TO DO: Emit an exact copy of the lines running from the start of the records to the line containing "The height and width of the screenshot is (378, 821).", both included.

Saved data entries
-*-

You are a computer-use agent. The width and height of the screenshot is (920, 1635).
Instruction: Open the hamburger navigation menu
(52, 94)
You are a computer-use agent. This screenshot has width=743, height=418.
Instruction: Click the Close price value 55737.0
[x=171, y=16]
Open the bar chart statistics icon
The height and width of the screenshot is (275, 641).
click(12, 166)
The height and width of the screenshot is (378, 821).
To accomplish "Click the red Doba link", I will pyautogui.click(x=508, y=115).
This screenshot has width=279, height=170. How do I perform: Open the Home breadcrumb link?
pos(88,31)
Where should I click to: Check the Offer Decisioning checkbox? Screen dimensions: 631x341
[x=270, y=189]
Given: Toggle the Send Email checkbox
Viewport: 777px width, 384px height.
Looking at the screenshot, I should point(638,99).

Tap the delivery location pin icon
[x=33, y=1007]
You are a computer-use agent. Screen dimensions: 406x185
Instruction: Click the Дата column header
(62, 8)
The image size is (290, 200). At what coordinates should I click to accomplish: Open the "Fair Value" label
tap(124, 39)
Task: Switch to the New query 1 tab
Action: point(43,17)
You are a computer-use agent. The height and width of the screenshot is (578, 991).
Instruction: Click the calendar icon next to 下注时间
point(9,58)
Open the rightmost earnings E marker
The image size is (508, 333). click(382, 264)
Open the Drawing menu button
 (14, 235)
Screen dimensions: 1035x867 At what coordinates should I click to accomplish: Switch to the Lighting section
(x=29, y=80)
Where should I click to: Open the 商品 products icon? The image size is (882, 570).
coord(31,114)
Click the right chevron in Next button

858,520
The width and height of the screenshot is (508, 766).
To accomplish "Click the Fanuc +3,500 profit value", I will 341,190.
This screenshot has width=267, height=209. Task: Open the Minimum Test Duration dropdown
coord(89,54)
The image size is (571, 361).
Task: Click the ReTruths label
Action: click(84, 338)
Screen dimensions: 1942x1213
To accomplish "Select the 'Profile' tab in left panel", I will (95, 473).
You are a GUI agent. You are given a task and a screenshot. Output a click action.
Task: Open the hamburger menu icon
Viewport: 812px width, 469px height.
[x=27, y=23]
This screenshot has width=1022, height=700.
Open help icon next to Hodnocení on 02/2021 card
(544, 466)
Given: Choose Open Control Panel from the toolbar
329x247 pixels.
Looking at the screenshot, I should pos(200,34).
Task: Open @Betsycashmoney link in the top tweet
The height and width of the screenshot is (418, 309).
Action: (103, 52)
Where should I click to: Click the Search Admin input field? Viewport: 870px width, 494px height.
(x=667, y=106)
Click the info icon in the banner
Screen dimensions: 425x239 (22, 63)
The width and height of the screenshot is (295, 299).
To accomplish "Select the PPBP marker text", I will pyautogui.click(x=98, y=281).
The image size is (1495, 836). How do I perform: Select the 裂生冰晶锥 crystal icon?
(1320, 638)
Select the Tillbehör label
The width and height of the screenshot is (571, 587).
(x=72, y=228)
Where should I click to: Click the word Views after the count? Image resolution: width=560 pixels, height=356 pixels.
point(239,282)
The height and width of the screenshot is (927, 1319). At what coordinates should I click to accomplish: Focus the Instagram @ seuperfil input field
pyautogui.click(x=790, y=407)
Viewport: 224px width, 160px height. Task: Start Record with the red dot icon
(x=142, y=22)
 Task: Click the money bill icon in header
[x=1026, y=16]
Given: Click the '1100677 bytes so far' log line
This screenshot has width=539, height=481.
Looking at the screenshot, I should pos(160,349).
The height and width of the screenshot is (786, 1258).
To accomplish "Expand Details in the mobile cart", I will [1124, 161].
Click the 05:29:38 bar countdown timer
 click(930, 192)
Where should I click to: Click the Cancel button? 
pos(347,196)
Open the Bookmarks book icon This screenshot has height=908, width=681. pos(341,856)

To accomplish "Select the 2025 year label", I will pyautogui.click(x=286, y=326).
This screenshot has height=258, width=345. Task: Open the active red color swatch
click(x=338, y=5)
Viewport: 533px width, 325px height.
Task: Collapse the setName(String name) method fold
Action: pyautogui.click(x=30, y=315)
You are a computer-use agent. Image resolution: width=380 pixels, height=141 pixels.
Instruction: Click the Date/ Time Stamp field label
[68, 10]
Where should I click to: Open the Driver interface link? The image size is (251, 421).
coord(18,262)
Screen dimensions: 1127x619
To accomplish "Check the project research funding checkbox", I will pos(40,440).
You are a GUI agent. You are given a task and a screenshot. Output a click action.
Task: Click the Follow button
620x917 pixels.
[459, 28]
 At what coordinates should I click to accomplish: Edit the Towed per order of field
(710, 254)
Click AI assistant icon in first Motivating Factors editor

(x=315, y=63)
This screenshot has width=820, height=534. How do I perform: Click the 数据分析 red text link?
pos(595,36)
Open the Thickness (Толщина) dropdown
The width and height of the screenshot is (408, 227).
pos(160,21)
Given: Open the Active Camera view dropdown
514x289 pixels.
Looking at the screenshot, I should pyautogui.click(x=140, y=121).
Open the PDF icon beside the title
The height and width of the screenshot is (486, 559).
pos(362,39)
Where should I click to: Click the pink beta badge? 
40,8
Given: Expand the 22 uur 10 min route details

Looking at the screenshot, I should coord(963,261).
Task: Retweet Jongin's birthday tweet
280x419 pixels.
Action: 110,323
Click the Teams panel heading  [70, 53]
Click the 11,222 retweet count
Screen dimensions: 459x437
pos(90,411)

-*-

WRITTEN ANSWER:
You are a computer-use agent. The width and height of the screenshot is (920, 1635).
Instruction: Open the hamburger navigation menu
(52, 94)
You are a computer-use agent. This screenshot has width=743, height=418.
Instruction: Click the Close price value 55737.0
[x=171, y=16]
Open the bar chart statistics icon
The height and width of the screenshot is (275, 641).
click(12, 166)
The height and width of the screenshot is (378, 821).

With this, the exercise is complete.